Exercise: Recast the data from the line that has "Task: Click the bold" through the line that has "Action: [x=161, y=55]" as a two-column CSV headed input and output. Put the text in input and its answer in output, quote each field, turn line breaks into spaces, and leave the pictures out.

-- START OF Dataset rows --

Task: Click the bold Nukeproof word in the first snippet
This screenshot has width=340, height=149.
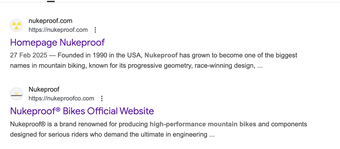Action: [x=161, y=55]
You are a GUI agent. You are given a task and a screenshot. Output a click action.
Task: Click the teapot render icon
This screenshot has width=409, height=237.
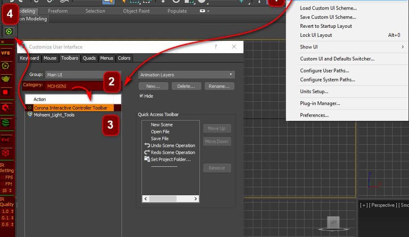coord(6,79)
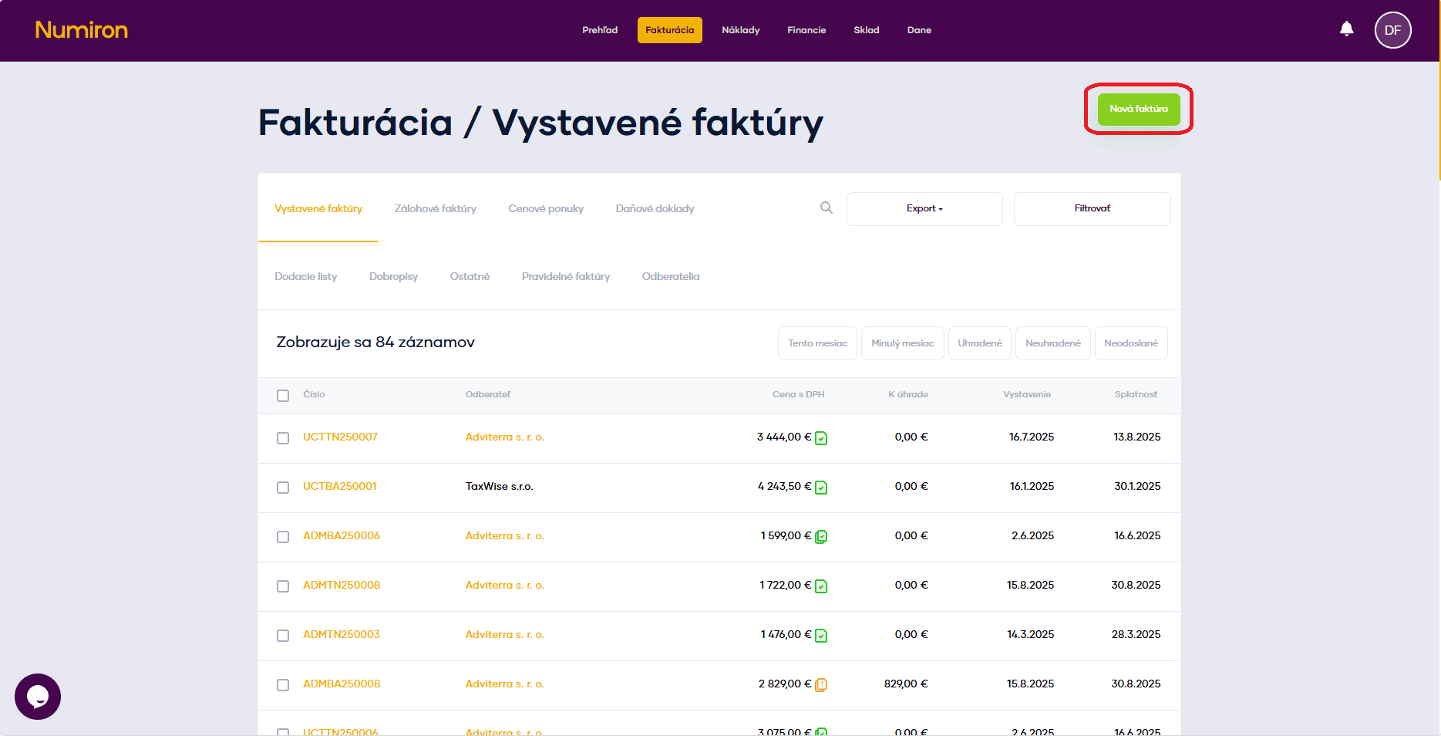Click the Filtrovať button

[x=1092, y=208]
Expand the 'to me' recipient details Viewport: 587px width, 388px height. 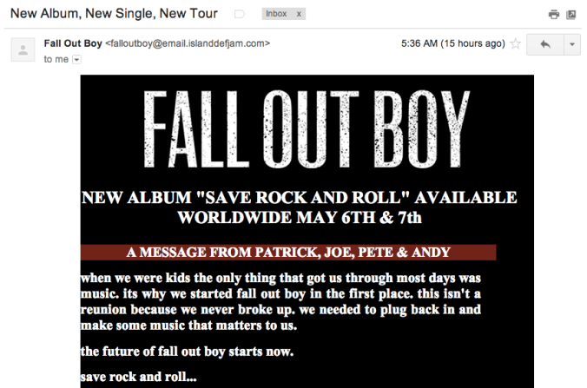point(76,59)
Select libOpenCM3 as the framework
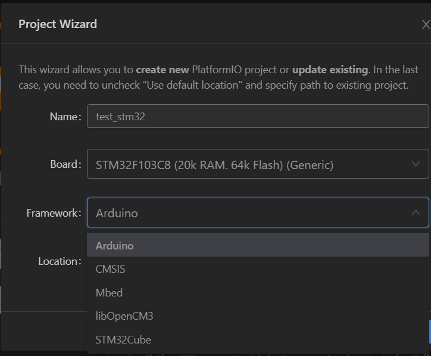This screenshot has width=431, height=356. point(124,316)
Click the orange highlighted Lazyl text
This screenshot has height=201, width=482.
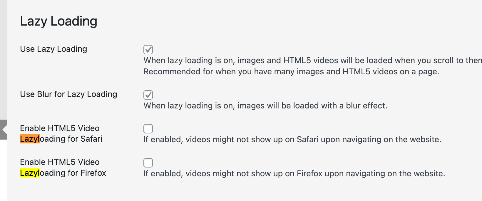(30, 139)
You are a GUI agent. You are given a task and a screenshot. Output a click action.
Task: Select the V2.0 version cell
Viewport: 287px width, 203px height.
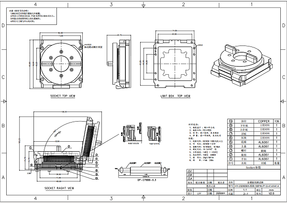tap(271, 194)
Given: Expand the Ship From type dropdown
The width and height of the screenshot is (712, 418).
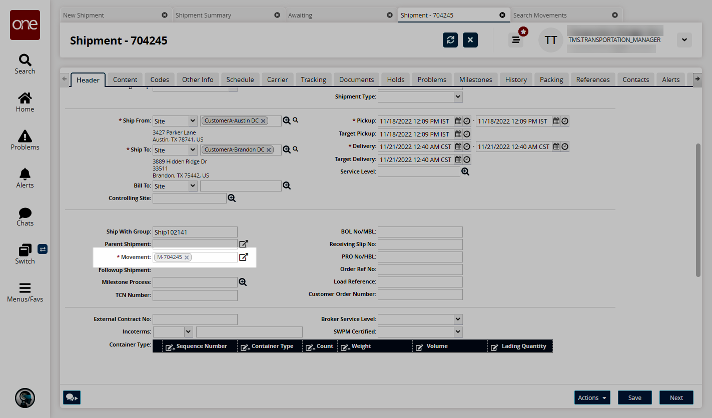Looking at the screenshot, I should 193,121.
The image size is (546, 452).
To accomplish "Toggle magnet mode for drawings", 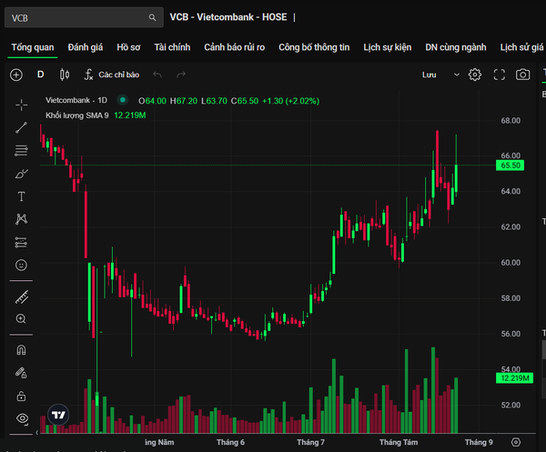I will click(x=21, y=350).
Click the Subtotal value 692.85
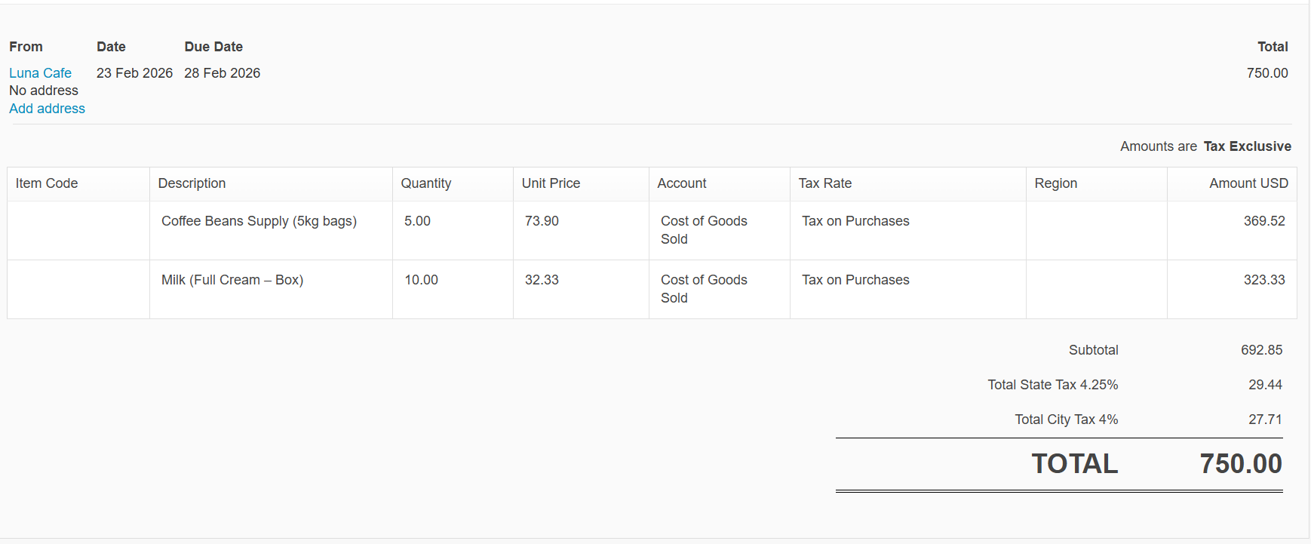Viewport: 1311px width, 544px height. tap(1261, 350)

-- END OF Dataset rows --
-- START OF Dataset rows --

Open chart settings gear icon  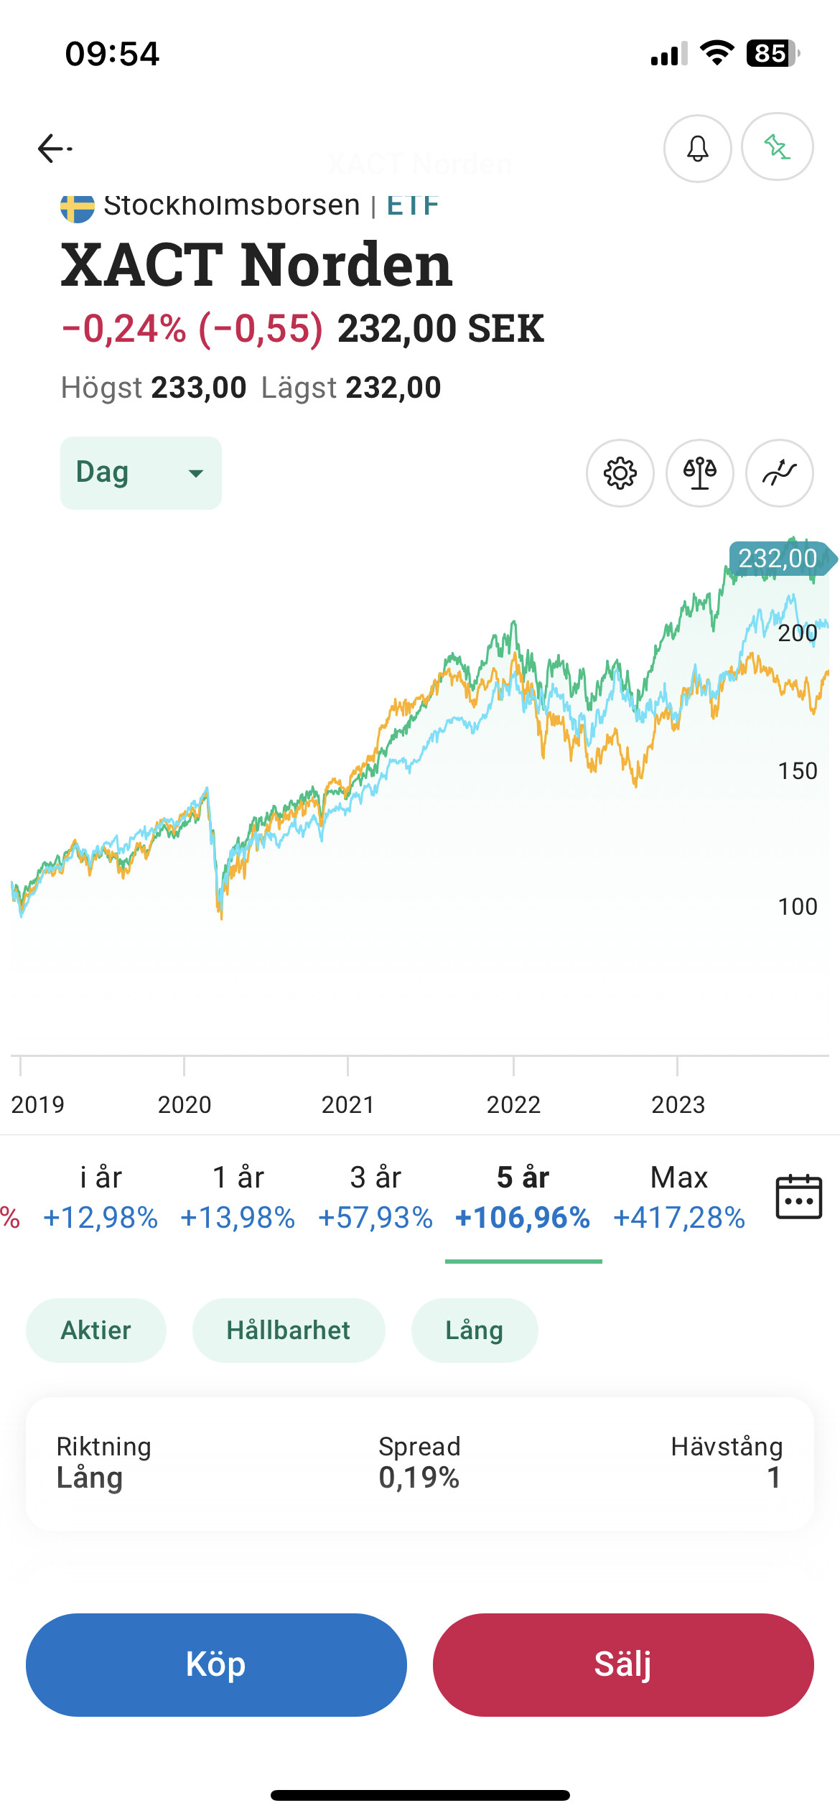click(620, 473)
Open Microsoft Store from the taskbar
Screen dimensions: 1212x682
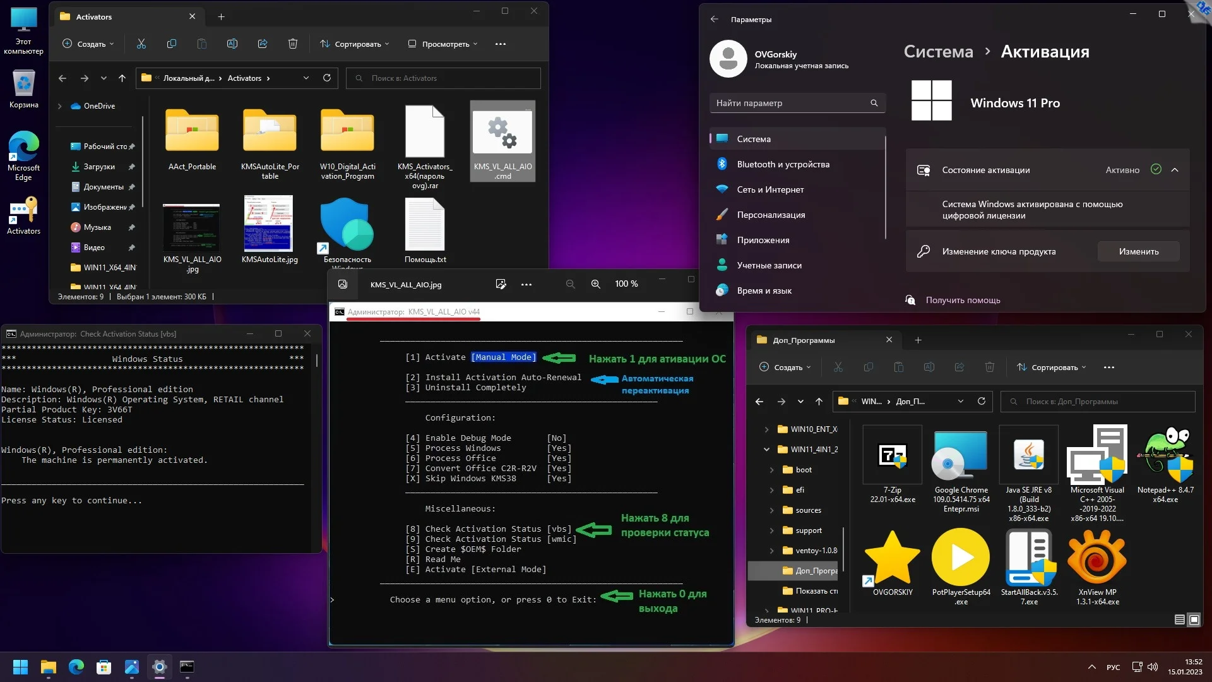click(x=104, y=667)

-- END OF Dataset rows --
-- START OF Dataset rows --

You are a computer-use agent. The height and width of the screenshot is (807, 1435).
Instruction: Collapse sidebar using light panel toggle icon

-- END OF Dataset rows --

Exercise result:
input,output
"Task: Click the bold Nukeproof word in the first snippet This screenshot has width=340, height=149.","Action: [x=161, y=55]"